Apply a Physiologically Based Pharmacokinetic Model to Promote the Development of Enrofloxacin Granules: Predict Withdrawal Interval and Toxicity Dose.
Kaixiang ZhouAimei LiuWenjin MaLei SunKun MiXiangyue XuSamah Attia AlgharibShuyu XieLingli HuangPublished in: Antibiotics (Basel, Switzerland) (2021)

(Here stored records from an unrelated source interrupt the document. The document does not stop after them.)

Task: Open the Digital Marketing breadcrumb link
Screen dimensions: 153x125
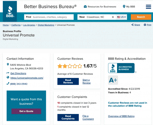Action: point(46,25)
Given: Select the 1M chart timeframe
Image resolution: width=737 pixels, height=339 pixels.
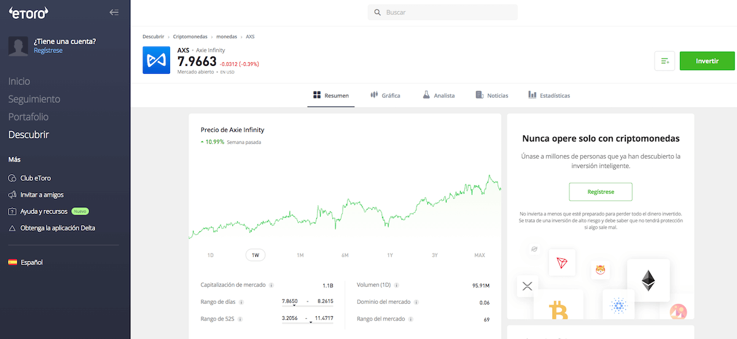Looking at the screenshot, I should click(300, 255).
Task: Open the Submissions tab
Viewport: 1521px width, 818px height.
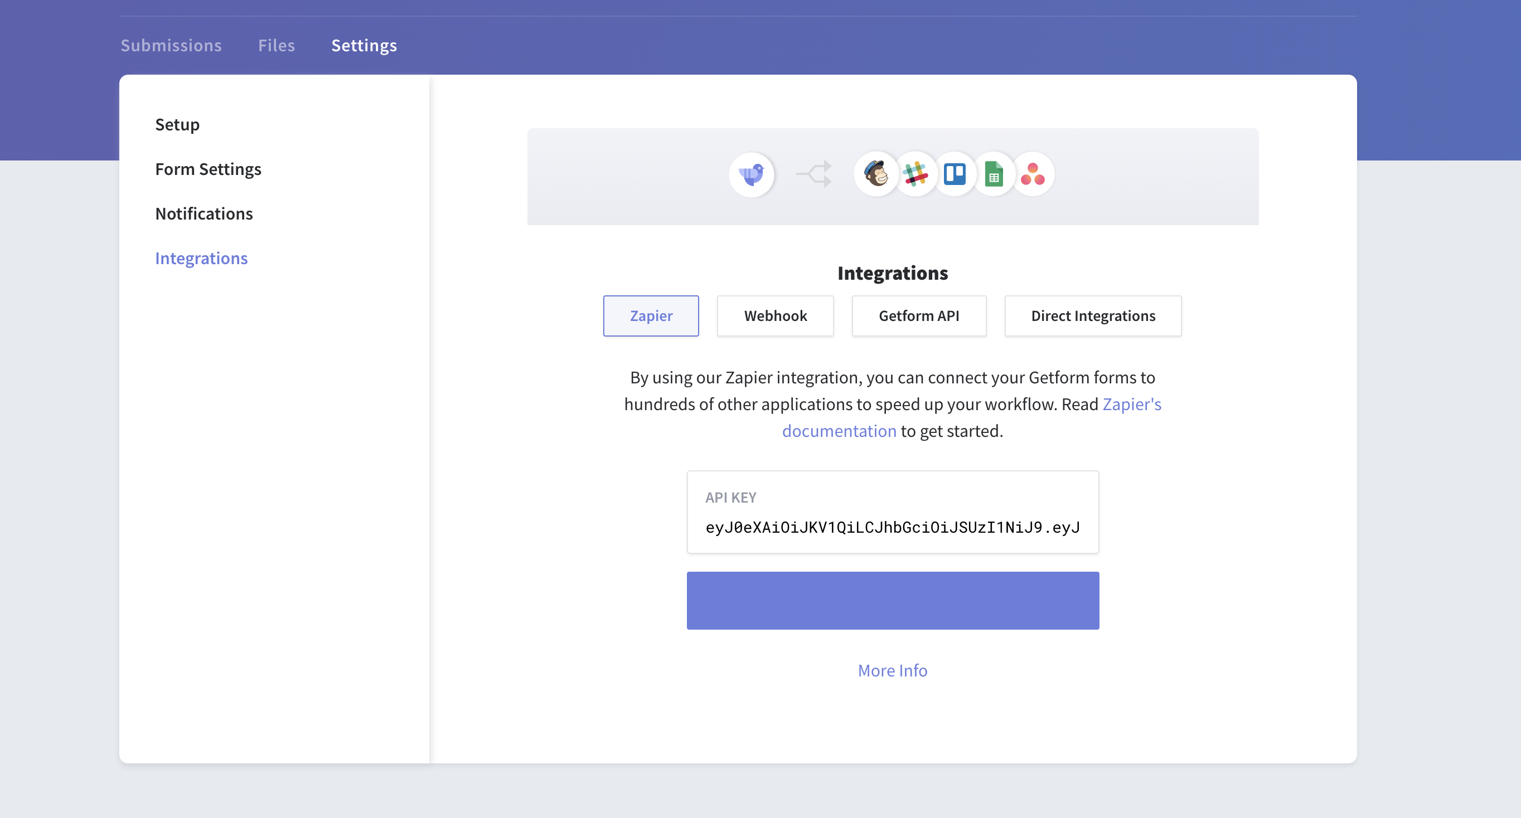Action: (171, 45)
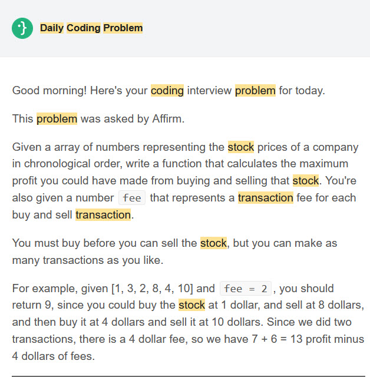Screen dimensions: 370x377
Task: Click highlighted 'problem' before 'was asked by'
Action: pos(57,119)
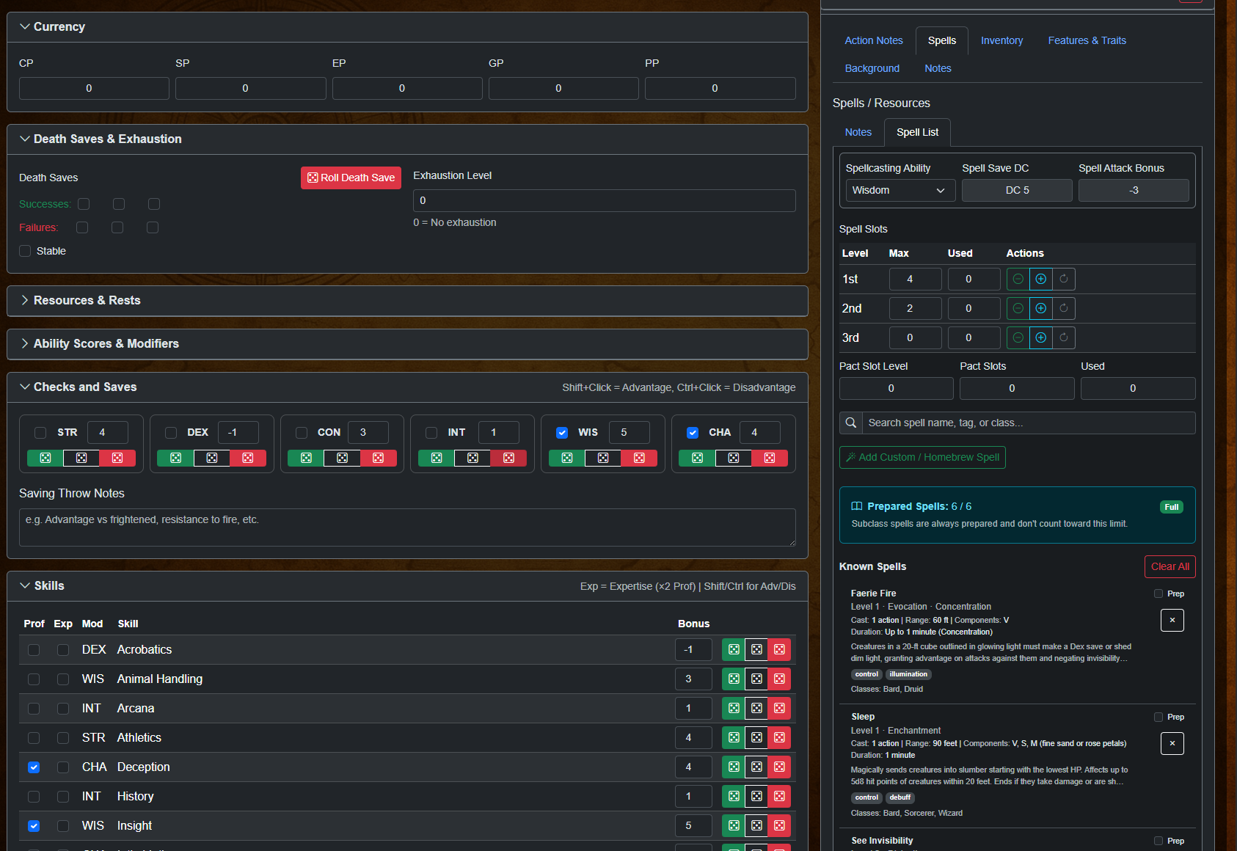Enable Prep checkbox for Sleep spell

point(1158,717)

Enrofloxacin (ENR) granules were developed to prevent and control the infections caused by foodborne zoonotic intestinal pathogens in our previous studies. To promote the further development of ENR granules and standardize their usage in pigs, a physiologically based pharmacokinetic (PBPK) model of the ENR granule in pigs was built to determine the withdrawal time (WT) and evaluate the toxicity to pigs. Meanwhile, the population WT was determined by a Monte Carlo analysis to guarantee pork safety. The fitting results of the model showed that the tissue residual concentrations of ENR, ciprofloxacin, and ENR plus ciprofloxacin were all well predicted by the built PBPK model (R2 > 0.82). When comparing with the EMA's WT1.4 software method, the final WT (6 d) of the ENR granules in the population of pigs was well predicted. Moreover, by combining the cytotoxicity concentration (225.9 µg/mL) of ENR against pig hepatocytes, the orally safe dosage range (≤130 mg/kg b.w.) of the ENR granules to pigs was calculated based on the validated PBPK model. The well-predicted WTs and a few uses in animals proved that the PBPK model is a potential tool for promoting the judicious use of antimicrobial agents and evaluating the toxicity of the veterinary antimicrobial products.